Hablando de entrevistas

Hace unos días hablábamos de entrevistas extrañas, y yo recordaba una que sufrí hace algún tiempo.

Pocos candidatos para un empleo (la criba había sido grande en la preselección),  y en el otro  lado, un tribunal con varios miembros (distintos departamentos, intereses, agentes sociales…)  intentando “colar” su candidato. En esta tensión que transmitían los componentes del tribunal, yo, que no era de nadie, vi que había una oportunidad, y que yo podía ser el consenso,… ni para ti ni para mi.
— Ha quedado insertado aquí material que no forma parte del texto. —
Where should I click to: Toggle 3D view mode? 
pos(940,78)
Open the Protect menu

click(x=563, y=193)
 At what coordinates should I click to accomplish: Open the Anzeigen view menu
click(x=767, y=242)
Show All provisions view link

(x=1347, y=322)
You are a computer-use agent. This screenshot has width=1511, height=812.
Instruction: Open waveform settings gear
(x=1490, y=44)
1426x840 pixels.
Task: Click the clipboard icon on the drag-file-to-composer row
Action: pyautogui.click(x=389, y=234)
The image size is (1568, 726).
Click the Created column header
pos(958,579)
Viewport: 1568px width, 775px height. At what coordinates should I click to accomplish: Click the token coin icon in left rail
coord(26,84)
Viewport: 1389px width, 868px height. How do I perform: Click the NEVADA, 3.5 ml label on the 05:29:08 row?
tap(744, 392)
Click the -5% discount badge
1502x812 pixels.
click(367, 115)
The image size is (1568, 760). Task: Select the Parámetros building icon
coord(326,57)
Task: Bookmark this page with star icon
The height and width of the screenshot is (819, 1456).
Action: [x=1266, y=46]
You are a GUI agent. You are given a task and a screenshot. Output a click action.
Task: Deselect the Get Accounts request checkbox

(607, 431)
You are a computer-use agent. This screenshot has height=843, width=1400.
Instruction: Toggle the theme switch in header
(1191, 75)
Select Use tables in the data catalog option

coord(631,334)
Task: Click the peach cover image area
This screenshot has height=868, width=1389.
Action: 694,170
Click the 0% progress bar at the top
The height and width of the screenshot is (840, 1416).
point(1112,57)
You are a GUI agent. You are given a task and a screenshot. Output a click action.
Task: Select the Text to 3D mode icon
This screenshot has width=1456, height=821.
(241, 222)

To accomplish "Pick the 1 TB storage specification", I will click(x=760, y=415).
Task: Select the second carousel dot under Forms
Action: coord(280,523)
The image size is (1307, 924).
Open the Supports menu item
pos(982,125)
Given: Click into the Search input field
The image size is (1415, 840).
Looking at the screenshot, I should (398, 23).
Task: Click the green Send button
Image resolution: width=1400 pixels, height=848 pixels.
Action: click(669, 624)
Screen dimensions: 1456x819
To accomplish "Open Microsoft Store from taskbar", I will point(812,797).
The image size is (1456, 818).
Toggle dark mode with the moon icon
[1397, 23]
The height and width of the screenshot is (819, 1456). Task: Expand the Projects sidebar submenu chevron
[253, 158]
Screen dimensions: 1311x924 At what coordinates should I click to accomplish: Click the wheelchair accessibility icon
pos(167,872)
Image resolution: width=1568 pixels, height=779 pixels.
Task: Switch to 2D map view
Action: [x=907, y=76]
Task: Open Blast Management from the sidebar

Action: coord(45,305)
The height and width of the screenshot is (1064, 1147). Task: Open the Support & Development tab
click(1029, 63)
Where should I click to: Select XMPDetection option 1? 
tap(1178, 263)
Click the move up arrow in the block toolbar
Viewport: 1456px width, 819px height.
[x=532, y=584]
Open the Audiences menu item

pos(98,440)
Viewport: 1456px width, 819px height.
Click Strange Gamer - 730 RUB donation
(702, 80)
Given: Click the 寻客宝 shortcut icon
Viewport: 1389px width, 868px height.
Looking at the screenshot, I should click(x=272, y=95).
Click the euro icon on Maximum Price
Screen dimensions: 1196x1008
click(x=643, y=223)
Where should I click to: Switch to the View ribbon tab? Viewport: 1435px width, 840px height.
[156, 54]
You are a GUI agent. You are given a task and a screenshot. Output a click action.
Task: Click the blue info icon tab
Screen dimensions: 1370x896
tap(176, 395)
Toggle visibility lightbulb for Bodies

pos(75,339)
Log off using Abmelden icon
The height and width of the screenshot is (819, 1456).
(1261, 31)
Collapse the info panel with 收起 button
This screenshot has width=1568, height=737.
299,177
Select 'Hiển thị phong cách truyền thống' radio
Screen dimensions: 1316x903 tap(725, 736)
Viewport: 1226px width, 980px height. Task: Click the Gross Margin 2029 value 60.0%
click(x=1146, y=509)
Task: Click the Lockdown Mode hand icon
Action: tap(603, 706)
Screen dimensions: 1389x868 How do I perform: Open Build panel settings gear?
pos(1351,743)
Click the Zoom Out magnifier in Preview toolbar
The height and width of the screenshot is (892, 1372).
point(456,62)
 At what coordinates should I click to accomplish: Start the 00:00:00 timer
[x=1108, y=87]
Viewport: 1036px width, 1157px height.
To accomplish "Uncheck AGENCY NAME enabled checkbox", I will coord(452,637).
Lo terrorífico de esta entrevista estuvo en el escenario. A mi turno entré en una sala grande, con decoración recargada, cortinones rojos que tamizaban una luz de otra época, una mesa alargada de buen roble castellano, y en el centro unos candelabros, sí unos candelabros, con sus brazos y sus velas. La disposición de las sillas no podía ser mejor, en un extremo de la mesa, apelotonados, y parloteando continuamente, en un susurro continuo y discordante, con caras duras entre ellos, que querían ser amables conmigo, en contraposición al conato de discusión que se palpaba en el ambiente.

Y al otro lado del ring, en el otro extremo de la mesa, yo. Simplemente yo. En una silla castellana tipo trono, bajita, muy por debajo de la mesa. Al indicarme en tribunal que me sentara, vi con terror aquella silla, ya que no soy muy alta, y al sentarme comprobé que la mesa quedaba a la altura de mi cuello. De manera casi intuitiva apoyé mis muslos en el borde, y estiré mi cuerpo. Las manos apoyadas sobre la mesa eran realmente mi soporte. En tensión y aparentando naturalidad, pasando la mirada de uno a otro miembro del tribunal, esquivando la mirada a los candelabros, como si estos fueran transparentes, contesté con profesionalidad y mucha dignidad, todas las preguntas que quisieron hacerme.


Finalmente el puesto fue para otro candidato y yo me quedé con la experiencia… y las agujetas.